- Unlimitail, l’alliance retail media de Carrefour et Publicis, fête sa première année d’existence.
- Minted a pu échanger avec son COO, Thibault Hennion, pour évoquer le lancement de la nouvelle offre retail media de Carrefour, le développement d’Unlimitail en Europe et les nouvelles sorties produit.
Minted. Alexandre Bompard et Arthur Sadoun ont annoncé, il y a près d’un an, le lancement d’une alliance retail media entre Carrefour et Publicis, Unlimitail. Où en êtes-vous aujourd’hui ?
Thibault Hennion. Unlimitail, c’est aujourd’hui un ensemble de 145 collaborateurs, répartis entre la France, l’Espagne, la Belgique et le Brésil. Ce sont désormais 28 retailers qui nous ont rejoint, contre 13 au moment de l’annonce, preuve que nous surfons sur une très bonne dynamique.
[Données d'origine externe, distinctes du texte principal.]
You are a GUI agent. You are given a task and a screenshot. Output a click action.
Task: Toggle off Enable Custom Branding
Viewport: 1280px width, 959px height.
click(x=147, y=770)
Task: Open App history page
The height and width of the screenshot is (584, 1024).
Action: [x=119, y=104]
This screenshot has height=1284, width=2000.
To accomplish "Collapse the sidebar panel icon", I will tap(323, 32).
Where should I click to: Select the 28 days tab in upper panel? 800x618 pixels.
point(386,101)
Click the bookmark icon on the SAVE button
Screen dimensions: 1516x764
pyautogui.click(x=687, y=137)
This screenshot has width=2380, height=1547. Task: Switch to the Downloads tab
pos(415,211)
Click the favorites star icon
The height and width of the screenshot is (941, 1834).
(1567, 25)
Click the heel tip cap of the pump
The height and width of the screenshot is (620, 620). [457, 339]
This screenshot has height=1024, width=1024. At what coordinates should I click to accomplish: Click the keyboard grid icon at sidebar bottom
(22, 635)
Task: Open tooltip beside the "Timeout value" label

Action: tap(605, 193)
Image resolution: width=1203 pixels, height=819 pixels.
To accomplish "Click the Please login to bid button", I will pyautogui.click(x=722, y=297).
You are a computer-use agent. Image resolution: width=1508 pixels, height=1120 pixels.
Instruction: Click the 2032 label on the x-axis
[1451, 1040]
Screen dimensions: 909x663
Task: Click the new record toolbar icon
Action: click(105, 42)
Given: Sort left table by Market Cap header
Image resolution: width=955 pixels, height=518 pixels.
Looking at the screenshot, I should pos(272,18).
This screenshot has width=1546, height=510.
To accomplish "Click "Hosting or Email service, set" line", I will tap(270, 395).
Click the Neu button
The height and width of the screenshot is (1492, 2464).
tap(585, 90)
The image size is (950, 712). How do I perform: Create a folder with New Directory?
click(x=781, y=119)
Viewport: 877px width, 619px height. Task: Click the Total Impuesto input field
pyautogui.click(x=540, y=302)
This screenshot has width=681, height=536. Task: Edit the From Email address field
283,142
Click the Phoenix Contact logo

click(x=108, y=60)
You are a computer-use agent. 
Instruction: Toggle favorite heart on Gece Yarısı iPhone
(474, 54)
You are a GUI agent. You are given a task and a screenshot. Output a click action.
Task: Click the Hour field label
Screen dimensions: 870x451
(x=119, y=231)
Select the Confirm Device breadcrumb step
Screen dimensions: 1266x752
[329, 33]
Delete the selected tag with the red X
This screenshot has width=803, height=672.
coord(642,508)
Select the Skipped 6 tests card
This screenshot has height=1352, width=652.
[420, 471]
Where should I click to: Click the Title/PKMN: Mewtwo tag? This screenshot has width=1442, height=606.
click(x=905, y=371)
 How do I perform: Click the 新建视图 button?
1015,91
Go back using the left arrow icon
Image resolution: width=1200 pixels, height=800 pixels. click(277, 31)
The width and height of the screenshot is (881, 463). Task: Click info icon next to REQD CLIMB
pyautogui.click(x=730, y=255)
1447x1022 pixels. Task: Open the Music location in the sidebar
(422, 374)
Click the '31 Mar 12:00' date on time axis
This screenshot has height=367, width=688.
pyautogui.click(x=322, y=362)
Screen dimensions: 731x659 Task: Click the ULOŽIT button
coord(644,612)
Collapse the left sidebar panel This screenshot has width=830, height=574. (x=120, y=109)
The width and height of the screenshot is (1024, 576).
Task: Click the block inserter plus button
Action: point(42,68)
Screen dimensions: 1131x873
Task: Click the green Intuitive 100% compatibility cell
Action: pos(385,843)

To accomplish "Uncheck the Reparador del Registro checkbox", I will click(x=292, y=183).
Nous travaillons aujourd’hui pour le compte de plus de 1000 annonceurs, dont la majorité des 100 plus grands CPG, et avons déjà diffusé plus de 17 000 campagnes onsite.
Votre plus grand succès ?
Chaque point ci-dessus est un succès à part entière, mais le premier succès, c’est sans doute l’intégration de Carrefour, un sujet sur lequel beaucoup de monde nous attendait, au vu du poids de ce retailer et du timing serré. L’ambition était d’être “live” dès la première semaine de janvier, ce que nous avons réussi à faire.
Nous avons déjà battu le record de delivery sur une journée (qui avait été réalisé l’an dernier, ndlr). C’est une vraie performance car ce genre de record se réalise au 4e trimestre, en général.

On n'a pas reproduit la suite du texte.